* **YOUR OBJECTIVE**:
Lines before the one containing "Where should I click to: Click the QQ" in the records below are to be left out; that line and all after it, through the end, are to be retyped exactly.

[[ MATERIAL PROVIDED open ]]

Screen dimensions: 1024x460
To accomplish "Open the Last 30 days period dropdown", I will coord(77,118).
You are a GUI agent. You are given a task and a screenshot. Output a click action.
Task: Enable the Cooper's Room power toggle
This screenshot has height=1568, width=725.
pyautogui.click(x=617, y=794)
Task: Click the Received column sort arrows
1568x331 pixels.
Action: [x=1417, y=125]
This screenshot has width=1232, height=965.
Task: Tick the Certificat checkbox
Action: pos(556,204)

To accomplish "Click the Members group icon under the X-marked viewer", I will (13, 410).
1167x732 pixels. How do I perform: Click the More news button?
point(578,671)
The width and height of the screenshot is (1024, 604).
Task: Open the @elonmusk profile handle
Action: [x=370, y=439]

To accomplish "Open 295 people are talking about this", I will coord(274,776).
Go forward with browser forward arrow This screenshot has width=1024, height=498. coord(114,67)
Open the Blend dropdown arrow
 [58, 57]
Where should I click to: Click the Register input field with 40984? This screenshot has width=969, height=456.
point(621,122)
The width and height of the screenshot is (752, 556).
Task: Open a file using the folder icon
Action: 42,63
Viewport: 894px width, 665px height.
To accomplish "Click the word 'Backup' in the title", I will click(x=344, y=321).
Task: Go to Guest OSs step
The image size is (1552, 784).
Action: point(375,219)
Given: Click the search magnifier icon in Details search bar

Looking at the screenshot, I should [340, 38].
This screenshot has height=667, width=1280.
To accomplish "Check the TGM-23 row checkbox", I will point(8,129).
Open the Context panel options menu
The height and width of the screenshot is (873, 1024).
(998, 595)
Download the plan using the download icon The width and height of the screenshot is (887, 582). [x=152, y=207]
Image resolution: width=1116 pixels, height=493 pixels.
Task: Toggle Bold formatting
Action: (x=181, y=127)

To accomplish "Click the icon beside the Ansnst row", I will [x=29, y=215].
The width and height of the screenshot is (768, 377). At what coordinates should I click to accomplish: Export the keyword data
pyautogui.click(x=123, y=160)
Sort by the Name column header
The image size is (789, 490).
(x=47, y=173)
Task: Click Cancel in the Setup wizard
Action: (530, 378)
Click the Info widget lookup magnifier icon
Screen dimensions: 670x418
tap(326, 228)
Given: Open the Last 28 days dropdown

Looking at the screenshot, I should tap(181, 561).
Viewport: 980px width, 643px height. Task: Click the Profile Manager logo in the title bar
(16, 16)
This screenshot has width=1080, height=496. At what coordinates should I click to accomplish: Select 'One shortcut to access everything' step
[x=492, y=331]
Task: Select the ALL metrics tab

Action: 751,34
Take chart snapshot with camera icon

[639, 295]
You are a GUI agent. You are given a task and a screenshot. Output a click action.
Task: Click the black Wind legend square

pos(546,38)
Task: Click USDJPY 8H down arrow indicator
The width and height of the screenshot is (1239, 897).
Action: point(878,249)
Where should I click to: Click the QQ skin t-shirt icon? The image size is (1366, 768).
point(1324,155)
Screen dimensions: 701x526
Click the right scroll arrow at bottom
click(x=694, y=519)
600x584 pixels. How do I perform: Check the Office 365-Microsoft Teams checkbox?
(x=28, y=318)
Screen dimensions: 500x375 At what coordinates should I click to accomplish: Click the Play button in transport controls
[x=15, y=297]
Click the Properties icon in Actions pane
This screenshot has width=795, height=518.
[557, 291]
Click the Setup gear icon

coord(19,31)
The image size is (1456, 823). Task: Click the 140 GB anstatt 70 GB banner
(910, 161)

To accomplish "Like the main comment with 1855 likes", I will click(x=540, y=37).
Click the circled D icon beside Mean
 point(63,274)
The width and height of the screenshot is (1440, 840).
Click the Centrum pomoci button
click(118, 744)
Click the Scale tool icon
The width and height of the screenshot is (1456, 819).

[[ MATERIAL PROVIDED closed ]]

* **RESULT OF THIS TASK**:
Where should I click to: Click the QQ skin t-shirt icon? The image size is (1366, 768).
point(1324,155)
Screen dimensions: 701x526
Click the right scroll arrow at bottom
click(x=694, y=519)
600x584 pixels. How do I perform: Check the Office 365-Microsoft Teams checkbox?
(x=28, y=318)
Screen dimensions: 500x375 At what coordinates should I click to accomplish: Click the Play button in transport controls
[x=15, y=297]
Click the Properties icon in Actions pane
This screenshot has width=795, height=518.
[557, 291]
Click the Setup gear icon

coord(19,31)
The image size is (1456, 823). Task: Click the 140 GB anstatt 70 GB banner
(910, 161)

To accomplish "Like the main comment with 1855 likes", I will click(x=540, y=37).
Click the circled D icon beside Mean
 point(63,274)
The width and height of the screenshot is (1440, 840).
Click the Centrum pomoci button
click(118, 744)
Click the Scale tool icon
The width and height of the screenshot is (1456, 819).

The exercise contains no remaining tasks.